From the curves of the SFPF of the single-beam wing structure in example 5.3, it can be seen that the system failure probability increases with the mean of the applied load \(F\) and decreases with the mean of the elasticity modulus \(E_{1}\) of the wing ribs. This is due to the fact that the stress and node displacement at the wing ribs increase with the mean of the applied load \(F\), and the system failure probability increases with the increase of the stress and displacement. The stress and node displacement at the wing ribs decrease with the mean of the elasticity modulus \(E_{1}\) of the wing ribs, and the system failure probability decreases with the decrease in stress and displacement. The relationship between material elasticity modulus mean \(\mu_{{X_{1} }}\) and system failure probability \(P_{f}^{s}\) can not only show the effect of \(\mu_{{X_{1} }}\) on the system failure probability \(P_{f}^{s}\) but also help decoupling the RBDO of the wing structure, while the relationship between the applied load mean \(\mu_{{X_{7} }}\) and system failure probability \(P_{f}^{s}\) indicates the safety level of the wing structure under given \(\mu_{{X_{7} }}\).

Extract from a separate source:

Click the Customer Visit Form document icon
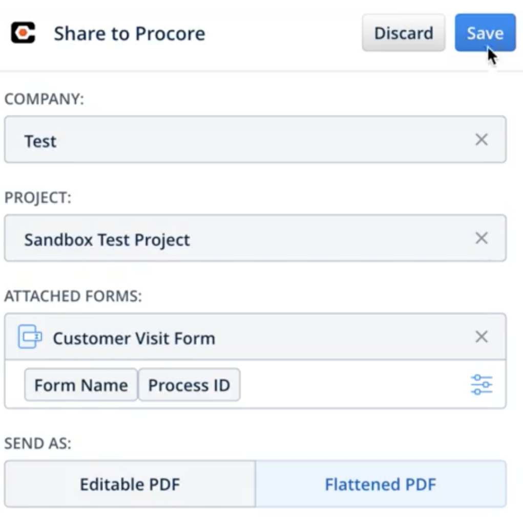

According to the number of the performance function evaluations, it is obvious that the SL-AK-SYSc method has significantly fewer performance function evaluations than those of the SL-AK-SYS3 and the SL-AK-SYSi with acceptable accuracy. Thus, it can be concluded that the SL-AK-SYSc algorithm can effectively improve the computational efficiency of estimating the SFPF, especially for the engineering problem of the implicit performance functions.

6 Conclusion

In order to accurately and efficiently estimate the system failure probability function (SFPF) of the multi-failure-mode system with multi-dimensional distribution parameter, this paper first constructs a single-loop numerical simulation method (SL) for estimating the SFPF and then the adaptive Kriging model is embedded into the single-loop numerical simulation method for SFPF. In the proposed SL combining with the AK-based method for SFPF, an innovative approach for selecting new training points and updating mode indicator are proposed by considering the possible correlation among the multi-failure-mode Kriging models, and the corresponding adaptive learning convergence criterion is also established. The following conclusions are drawn from the principles of the proposed algorithms and the analysis of three presented examples.

  1. (1)

    The samples extracted by the single-loop numerical simulation method can be shared simultaneously to estimate the system failure probability at the arbitrary realizations of all distribution parameters in their concerned design domains. Comparing with the double-loop numerical simulation method, the proposed single-loop numerical simulation method can significantly reduce the computational cost of estimating the SFPF due to the sample information sharing strategy.

  2. (2)

    Compared with the SL-AK-SYS3 and SL-AK-SYSi, the SL-AK-SYSc algorithm, which considers the possible correlations among multi-failure-mode Kriging models, is more efficient for estimating the SFPF.

  3. (3)

    For small failure probabilities (\(10^{ - 4}\) or even smaller) in practical engineering problems, the proposed SL-AK-SYSc algorithm still requires a large number of samples to obtain the convergent results, and the large candidate sample pool will directly lead to slow updating of the adaptive Kriging model, which affects the computational efficiency. In future research, we will consider reducing the size of the candidate sample pool to further improve the efficiency of estimating the SFPF.